Published Online:1 Mar 2007

Abstract

Objective: Individuals with schizophrenia show severe deficits in their ability to decode emotions based upon vocal inflection (affective prosody). This study examined neural substrates of prosodic dysfunction in schizophrenia with voxelwise analysis of diffusion tensor magnetic resonance imaging (MRI). Method: Affective prosodic performance was assessed in 19 patients with schizophrenia and 19 comparison subjects with the Voice Emotion Identification Task (VOICEID), along with measures of basic pitch perception and executive processing (Wisconsin Card Sorting Test). Diffusion tensor MRI fractional anisotropy valves were used for voxelwise correlation analyses. In a follow-up experiment, performance on a nonaffective prosodic perception task was assessed in an additional cohort of 24 patients and 17 comparison subjects. Results: Patients showed significant deficits in VOICEID and Distorted Tunes Task performance.

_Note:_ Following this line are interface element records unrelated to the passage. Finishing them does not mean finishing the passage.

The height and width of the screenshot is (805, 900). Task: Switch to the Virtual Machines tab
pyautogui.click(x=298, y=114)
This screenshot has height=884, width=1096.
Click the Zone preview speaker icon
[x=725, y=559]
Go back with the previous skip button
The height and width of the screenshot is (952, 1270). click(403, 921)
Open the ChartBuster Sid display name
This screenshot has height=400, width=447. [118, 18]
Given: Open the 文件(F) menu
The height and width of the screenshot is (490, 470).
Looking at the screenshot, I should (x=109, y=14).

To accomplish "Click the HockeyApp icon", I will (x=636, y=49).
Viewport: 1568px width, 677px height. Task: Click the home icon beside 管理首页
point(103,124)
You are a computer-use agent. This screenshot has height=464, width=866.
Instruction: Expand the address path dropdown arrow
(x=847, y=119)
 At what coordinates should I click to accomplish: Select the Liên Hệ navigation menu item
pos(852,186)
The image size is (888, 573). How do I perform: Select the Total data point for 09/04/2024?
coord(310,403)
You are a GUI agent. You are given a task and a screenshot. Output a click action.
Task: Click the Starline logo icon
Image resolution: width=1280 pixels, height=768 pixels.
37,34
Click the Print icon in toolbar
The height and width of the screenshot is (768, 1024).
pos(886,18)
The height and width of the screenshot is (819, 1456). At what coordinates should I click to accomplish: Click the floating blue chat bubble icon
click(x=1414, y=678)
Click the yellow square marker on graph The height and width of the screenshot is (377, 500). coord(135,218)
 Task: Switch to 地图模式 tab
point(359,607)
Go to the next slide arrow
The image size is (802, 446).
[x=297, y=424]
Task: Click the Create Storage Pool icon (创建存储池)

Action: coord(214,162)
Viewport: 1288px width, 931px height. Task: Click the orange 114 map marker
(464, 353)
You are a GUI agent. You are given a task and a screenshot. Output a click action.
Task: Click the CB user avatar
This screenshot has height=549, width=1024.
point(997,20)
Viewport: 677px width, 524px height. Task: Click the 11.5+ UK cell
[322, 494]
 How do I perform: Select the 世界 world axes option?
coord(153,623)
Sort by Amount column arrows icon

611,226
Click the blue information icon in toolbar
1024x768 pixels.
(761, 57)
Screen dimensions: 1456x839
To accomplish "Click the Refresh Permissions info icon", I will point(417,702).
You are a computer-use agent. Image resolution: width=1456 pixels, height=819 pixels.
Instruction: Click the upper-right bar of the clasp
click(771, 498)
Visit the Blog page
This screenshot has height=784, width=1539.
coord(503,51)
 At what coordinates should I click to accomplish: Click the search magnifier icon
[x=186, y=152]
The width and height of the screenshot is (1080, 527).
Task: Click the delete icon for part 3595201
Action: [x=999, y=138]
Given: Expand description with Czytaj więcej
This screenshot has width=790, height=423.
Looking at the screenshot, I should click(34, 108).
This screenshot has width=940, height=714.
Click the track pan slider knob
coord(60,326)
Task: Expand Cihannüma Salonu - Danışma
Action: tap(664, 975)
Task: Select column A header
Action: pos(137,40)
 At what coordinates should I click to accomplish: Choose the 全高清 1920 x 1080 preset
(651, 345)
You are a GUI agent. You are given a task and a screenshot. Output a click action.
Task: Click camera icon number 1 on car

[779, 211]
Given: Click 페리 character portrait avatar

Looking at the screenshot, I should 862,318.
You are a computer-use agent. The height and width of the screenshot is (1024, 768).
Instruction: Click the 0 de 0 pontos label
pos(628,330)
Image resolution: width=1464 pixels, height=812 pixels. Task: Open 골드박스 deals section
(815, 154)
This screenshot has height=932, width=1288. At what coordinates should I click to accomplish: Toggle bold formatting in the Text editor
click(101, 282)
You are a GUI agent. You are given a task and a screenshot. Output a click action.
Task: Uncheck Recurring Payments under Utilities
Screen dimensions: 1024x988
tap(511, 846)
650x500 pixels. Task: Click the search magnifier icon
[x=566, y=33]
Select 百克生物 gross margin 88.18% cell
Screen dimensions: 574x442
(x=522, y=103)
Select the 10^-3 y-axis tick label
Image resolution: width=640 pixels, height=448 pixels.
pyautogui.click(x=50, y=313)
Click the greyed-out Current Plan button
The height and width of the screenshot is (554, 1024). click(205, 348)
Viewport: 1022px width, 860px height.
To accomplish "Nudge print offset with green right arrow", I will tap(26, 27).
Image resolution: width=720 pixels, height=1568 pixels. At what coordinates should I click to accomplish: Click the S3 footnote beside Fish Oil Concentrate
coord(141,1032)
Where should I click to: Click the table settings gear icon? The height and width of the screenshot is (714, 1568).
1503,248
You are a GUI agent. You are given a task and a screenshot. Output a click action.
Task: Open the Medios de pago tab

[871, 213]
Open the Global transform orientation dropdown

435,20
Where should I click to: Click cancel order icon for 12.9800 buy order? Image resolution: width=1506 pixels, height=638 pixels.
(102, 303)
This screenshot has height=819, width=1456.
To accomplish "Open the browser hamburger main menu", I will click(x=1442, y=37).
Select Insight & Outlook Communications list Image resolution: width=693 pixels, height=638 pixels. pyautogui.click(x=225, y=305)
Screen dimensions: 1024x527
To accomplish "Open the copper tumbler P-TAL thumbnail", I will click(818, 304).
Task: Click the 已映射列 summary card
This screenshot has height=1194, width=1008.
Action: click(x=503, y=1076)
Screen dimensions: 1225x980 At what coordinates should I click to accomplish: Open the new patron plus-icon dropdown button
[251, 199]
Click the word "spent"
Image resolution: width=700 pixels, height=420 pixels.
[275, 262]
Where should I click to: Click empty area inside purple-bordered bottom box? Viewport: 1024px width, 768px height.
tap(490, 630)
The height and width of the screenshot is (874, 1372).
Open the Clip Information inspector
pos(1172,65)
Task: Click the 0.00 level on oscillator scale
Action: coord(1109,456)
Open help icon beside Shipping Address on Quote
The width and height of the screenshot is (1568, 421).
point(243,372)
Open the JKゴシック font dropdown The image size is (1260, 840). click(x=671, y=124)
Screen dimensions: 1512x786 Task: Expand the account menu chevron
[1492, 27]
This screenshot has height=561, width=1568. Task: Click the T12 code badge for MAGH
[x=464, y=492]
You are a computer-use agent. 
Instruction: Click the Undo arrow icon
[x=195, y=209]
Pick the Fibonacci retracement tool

Impaired VOICEID performance correlated significantly with lower fractional anisotropy values within primary and secondary auditory pathways, orbitofrontal cortex, corpus callosum, and peri-amygdala white matter. Impaired Distorted Tunes Task performance also correlated with lower fractional anisotropy in auditory and amygdalar pathways but not prefrontal cortex. Wisconsin Card Sorting Test performance in schizophrenia correlated primarily with prefrontal fractional anisotropy. In the follow-up study, significant deficits were observed as well in nonaffective prosodic performance, along with significant intercorrelations among sensory, affective prosodic, and nonaffective measures. Conclusions: Schizophrenia is associated with both structural and functional disturbances at the level of primary auditory cortex. Such deficits contribute significantly to patients’ inability to decode both emotional and semantic aspects of speech, highlighting the importance of sensorial abnormalities in social communicatory dysfunction in schizophrenia.